COMMENTARY

It's an Arkansas thing

There is something you need to know about your little state of Arkansas. It’s that we have emerged as quite the national laboratory on health insurance.

We are pioneers. People are watching to see how we make out in the wild frontier.

They are impressed with our political innovation and bipartisanship. They are amazed by our extraordinary constitutional requirement for the number of votes to pass an appropriation.

And they stand bemused by a legislative culture where a bill can get voted on day after day, and where a legislator tries to save a program by saying he hates it and will kill it next year when the time is better.

So Gov. Mike Beebe was in demand over the weekend as he attended the National Governors Association meeting in Washington.

President Barack Obama, in his traditional speech to governors, made a favorable reference to Arkansas and Beebe, who can survive it only because he is not running.

The Kaiser Family Foundation, a major health-care policy organization, invited Beebe to come by and meet with 40 reporters before C-SPAN’s cameras on the goings-on back home.

Our governor was asked: If Arkansas were to repeal after one year the private-option form of Medicaid expansion that put it in the national health-care policy vanguard, should other states that have been looking at the program assume the program’s failure?

Oh, no, replied Beebe.

This is a isolated fight in Arkansas requiring a nearly prohibitive legislative majority. It’s between pragmatists and ideologues, he said. The outcome of that battle won’t change the fact, he said, that the private option is working—that it is, in fact, a demonstrable success.

It is creating savings in the state budget. It is shoring up hospitals. It is putting younger and able-bodied people into the health-care exchanges and luring more carriers into our market.

It promises, if continued, to hold health-insurance premiums for everyone lower than they would be otherwise.

Why would Arkansas point the way, then abandon the journey itself? It might be only because Arkansas has a history of eccentricity and of not acting in its own better interests.

Also on Monday, a blogger for The Atlantic provided a takeout on the Arkansas private option with this theme: Arkansas appeared last year to be showing the nation’s other conservative states, about half of the 50, how to Republicanize the Medicaid element of Obamacare.

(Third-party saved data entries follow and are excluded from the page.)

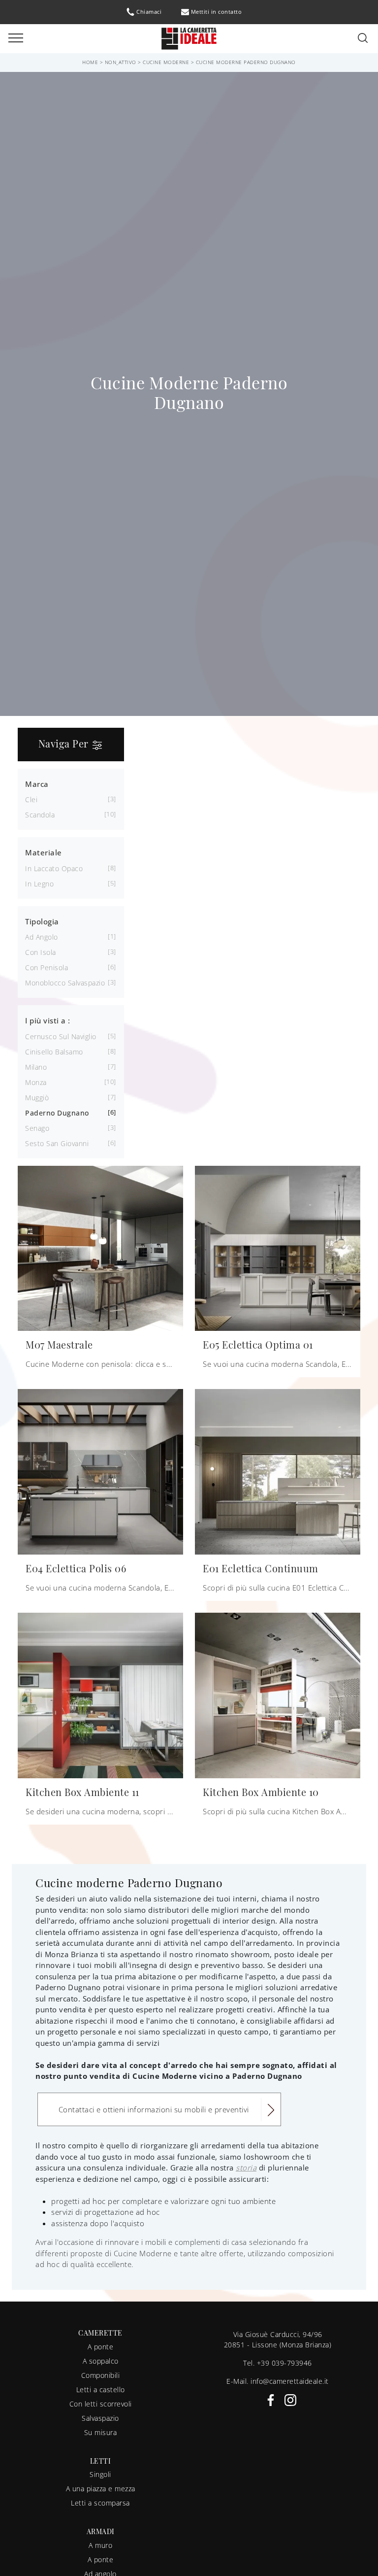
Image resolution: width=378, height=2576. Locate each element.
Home (90, 62)
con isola (40, 952)
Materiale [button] (43, 852)
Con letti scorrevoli (100, 2403)
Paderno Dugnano (57, 1113)
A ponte (101, 2346)
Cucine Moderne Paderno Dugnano (246, 62)
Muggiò (37, 1097)
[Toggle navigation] (15, 38)
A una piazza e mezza (100, 2488)
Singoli (100, 2474)
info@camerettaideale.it (290, 2381)
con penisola (46, 967)
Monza (36, 1082)
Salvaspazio (100, 2418)
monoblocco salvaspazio (65, 982)
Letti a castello (100, 2389)
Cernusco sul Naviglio (60, 1036)
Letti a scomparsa (100, 2503)
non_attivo (120, 62)
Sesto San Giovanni (57, 1143)
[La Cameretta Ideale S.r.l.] (189, 38)
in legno (39, 883)
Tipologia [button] (42, 921)
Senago (37, 1128)
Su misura (100, 2432)
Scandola (40, 814)
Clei (31, 799)
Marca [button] (37, 784)
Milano (36, 1067)
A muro (100, 2545)
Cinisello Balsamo (54, 1051)
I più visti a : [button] (47, 1020)
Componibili (100, 2375)
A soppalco (101, 2361)
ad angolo (41, 937)
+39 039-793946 (284, 2363)
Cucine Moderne (166, 62)
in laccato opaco (54, 868)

But now, the blog said, Arkansas threatens to show the nation this year that even a credible bipartisan innovation cannot be allowed to work in this polarized environment, at least on the epic health-care issue.

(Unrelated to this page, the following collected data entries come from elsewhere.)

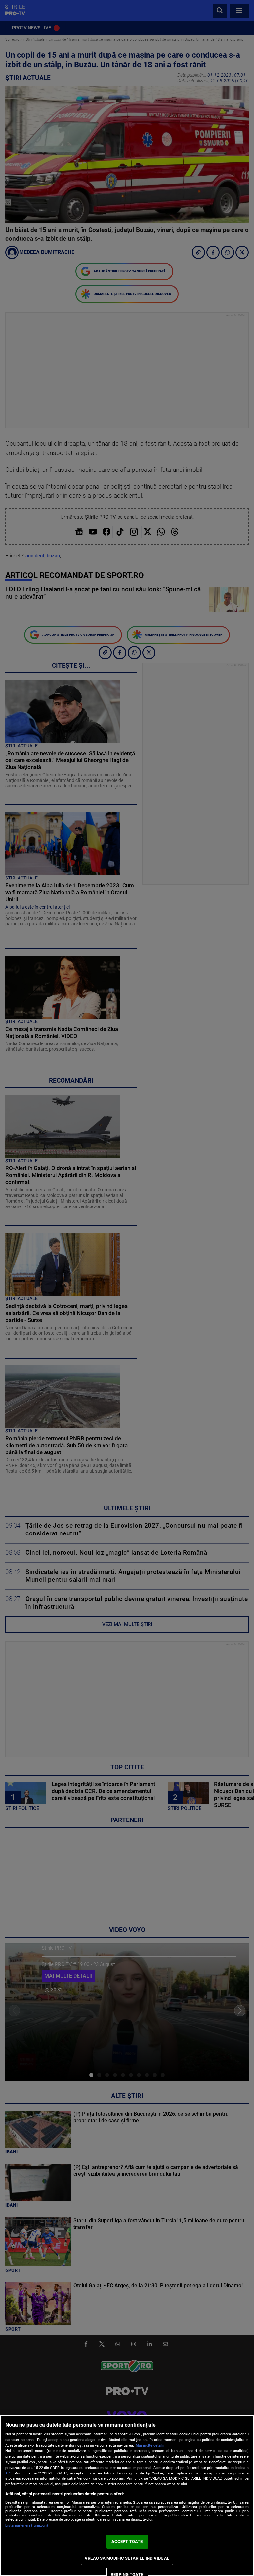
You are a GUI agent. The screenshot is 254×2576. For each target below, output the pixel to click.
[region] (127, 2495)
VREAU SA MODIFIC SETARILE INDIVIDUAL (127, 2558)
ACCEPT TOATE (127, 2541)
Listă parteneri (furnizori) (26, 2525)
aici (8, 2473)
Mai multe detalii (150, 2445)
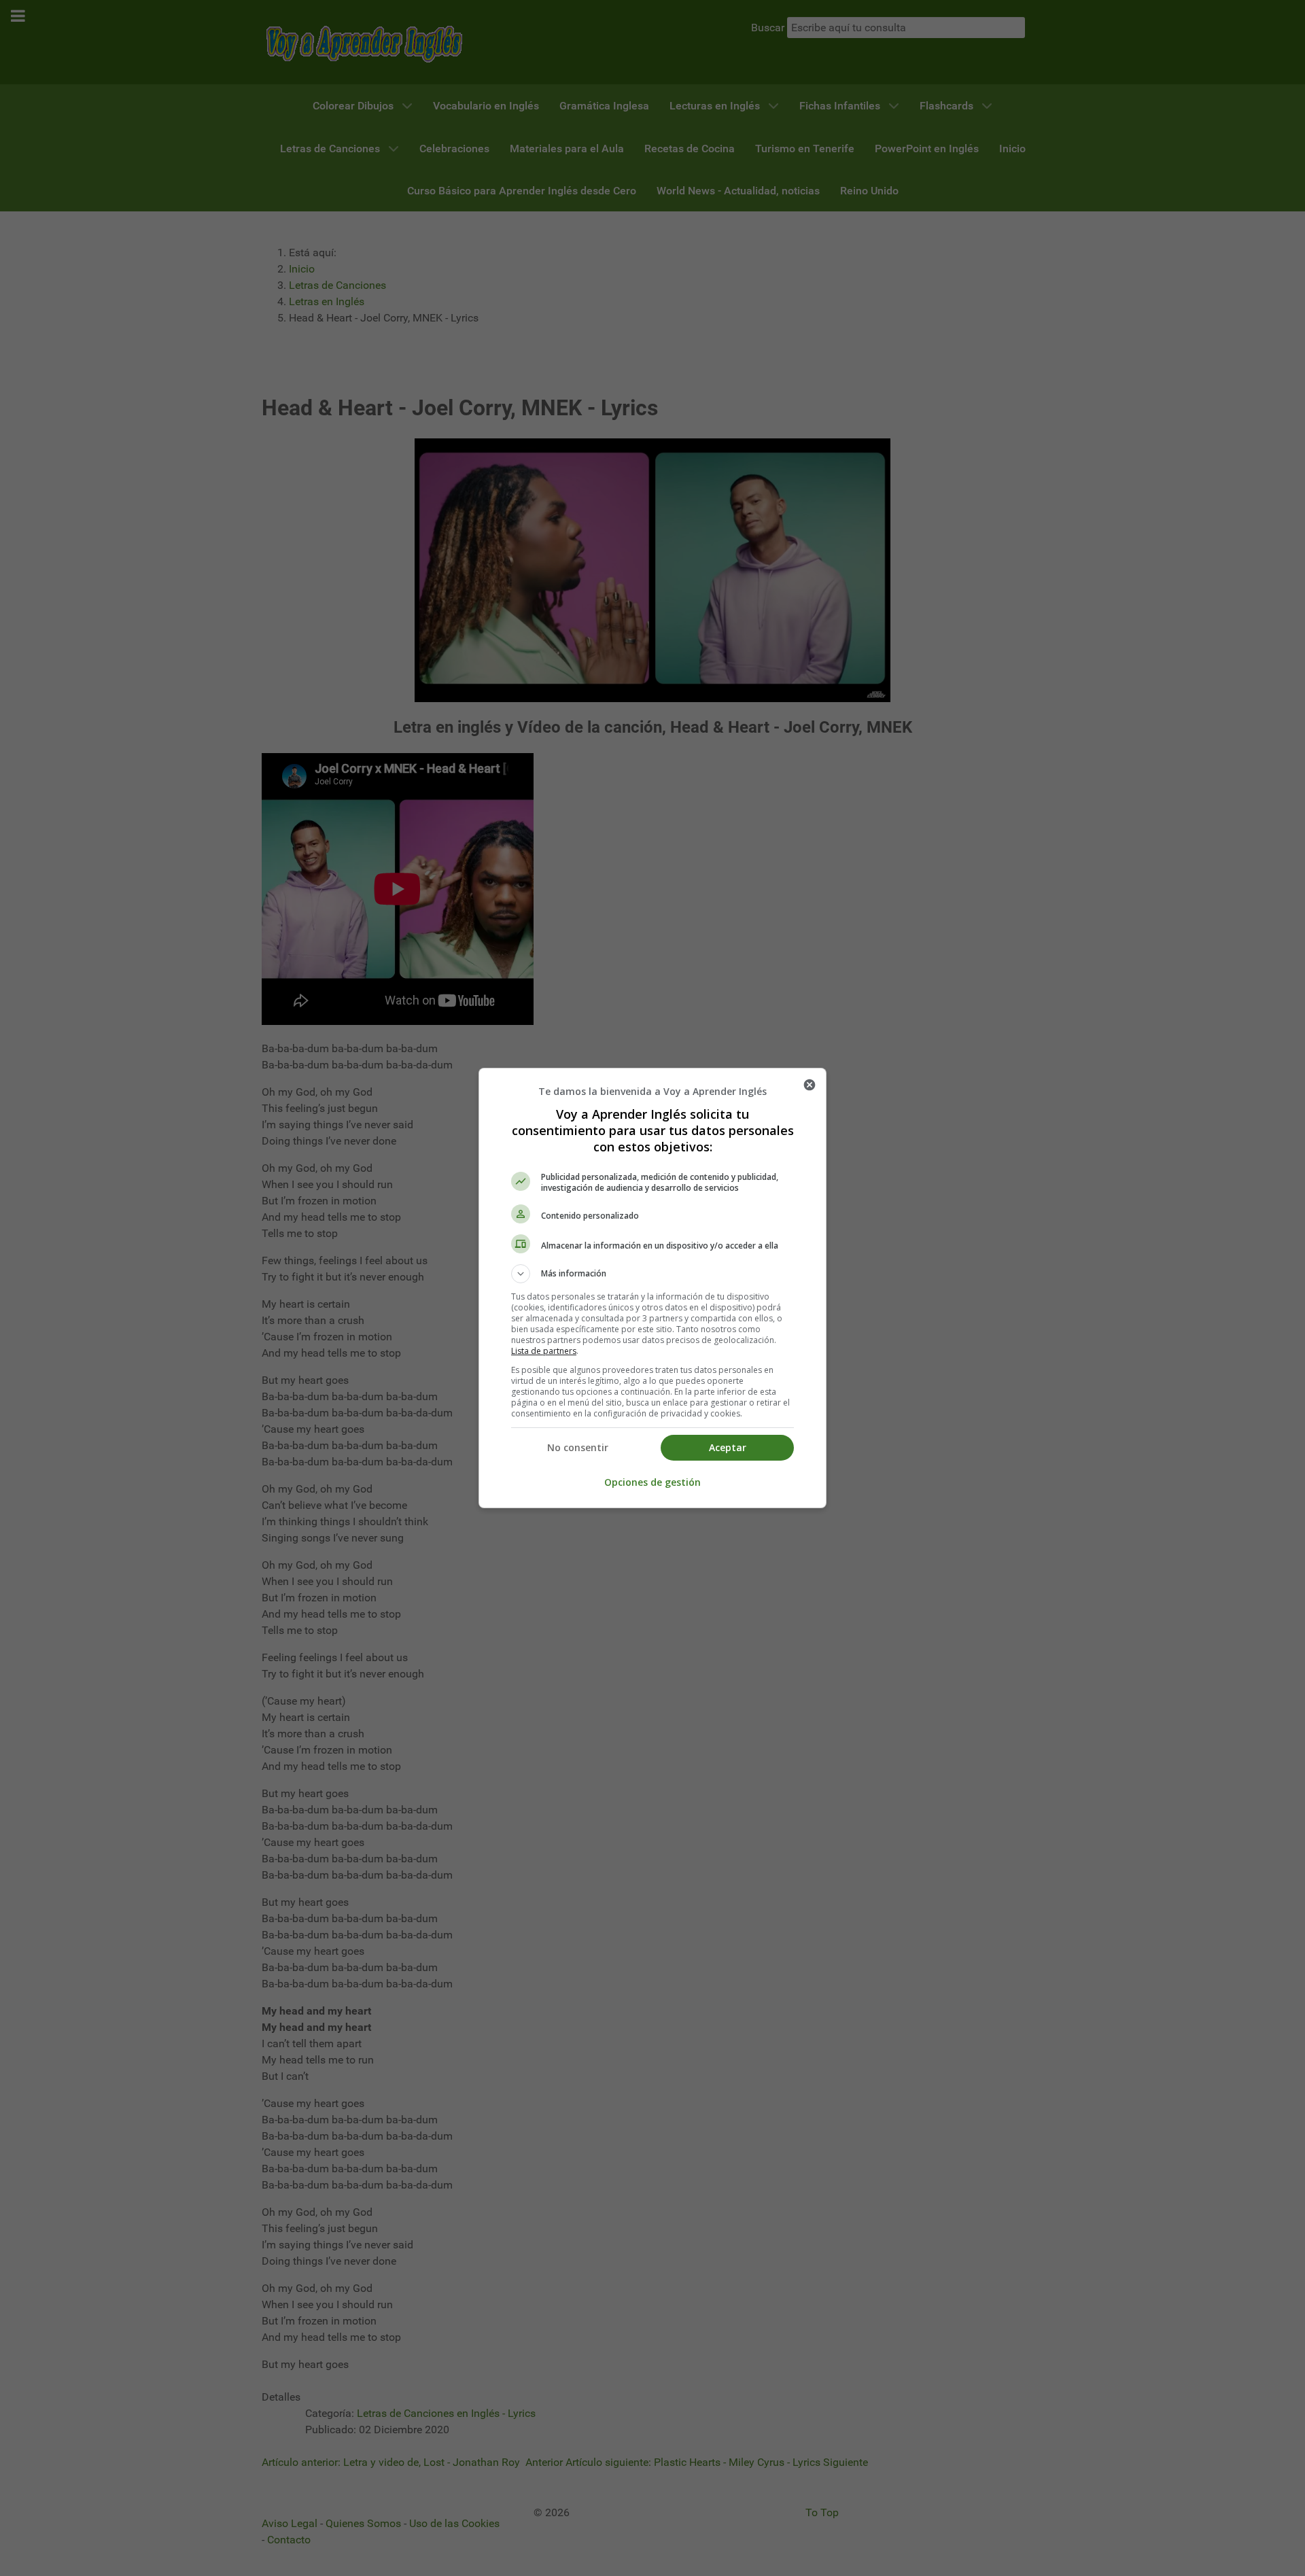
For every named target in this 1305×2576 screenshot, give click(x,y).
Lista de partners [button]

The Atlantic blog item took a serious look at Rep. Nate Bell’s seeming contradiction.

Bell wants to save the private option now—because it would be immoral to end it abruptly for a hundred thousand people just signed up—but restrict solicitation of new enrollment. That is so that the number of people losing insurance when he and others kill the program next year won’t be significantly larger.

Apparently the immorality is the abruptness, not the jerking of health insurance.

It’s an Arkansas thing, one supposes.

Finally, Beebe told the Kaiser-assembled reporters that Arkansas has a federal waiver to pursue an eventually bigger idea than the private option. He referred to his payment-reform initiative that begins to move Medicaid payments to providers from a fee-for-service model to a basic cost for treatment of a condition and rewards good outcomes achieved within that cost.

In the end, Beebe said, his state’s taking the lead in changing the very way we pay medical bills will affect more people than our already famous private option.

So if your ears were burning Monday, there’s no need to go to the doctor and squander health-care dollars. It just means you were being talked about.


Meantime back at the Capitol in Little Rock: The furor over continuing the four-person staff for the lieutenant governor in the absence of a lieutenant governor has been settled satisfactorily.

After considerable discussions with Senate President Pro Tem Michael Lamoureux, the employees have agreed to resign effective at the end of the fiscal year June 30.

Lamoureux told me the four employees had been “classy” through the debate and that all in the world he’d been doing all along—while I and others assailed him—was trying to buy time to arrive at this very resolution.

I see no need to fuss with him further.

I hope that all four employees find compelling new work and achieve great happiness while reaping untold wealth.